That's one theory. Another one I can think of is that sharp edges are scary, and most distress calls are high pitched.
Also, the thing about high frequencies and sharp edges lead to a contradiction: babies are more round than adults and produce higher pitched sounds, this is almost universal across all species.
There are other tentative explanations, such as how the vocal tract acts when producing these sounds, with "bouba" sounds being the result of smoother movement more reminiscent of a round shape.
"kiki" is not just higher pitched, it is also "shaped" differently if you look at the sound envelope, with, as expected, sharper transitions.
So to me, the mystery is still there. Is is the kind of thing that sounds obvious, in the same way that kiki sounds obviously sharper than bouba, but is not.
> Also, the thing about high frequencies and sharp edges lead to a contradiction: babies are more round than adults and produce higher pitched sounds, this is almost universal across all species.
It's more in terms of harmonic content than the pitch fundamental. There are more harmonics from a thing with sharp transitions than there are in a thing with rounded transitions regardless of the fundamental pitch. Compare harmonic content of a pure sine wave (it's just the fundamental) with that of a square wave, which has an infinite series of higher harmonics.
Babies are also smaller, which means higher fundamental pitch.
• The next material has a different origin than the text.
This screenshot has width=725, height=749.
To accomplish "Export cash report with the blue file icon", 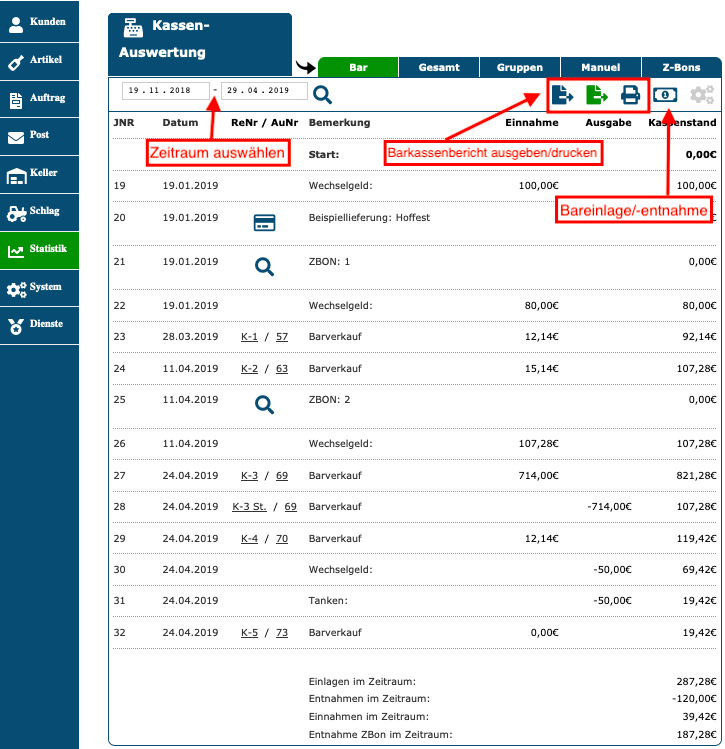I will (x=562, y=95).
> "kiki" is not just higher pitched, it is also "shaped" differently if you look at the sound envelope, with, as expected, sharper transitions.
Exactly!
EDIT I think this is interesting: it also applies to images as well, not just sound. You can "low pass filter" a photograph and it'll reduce some of the detail, smoothing out transitions (typically used for noise reduction). Detail is high frequency information (or high frequency noise depending on whether you want it or not.)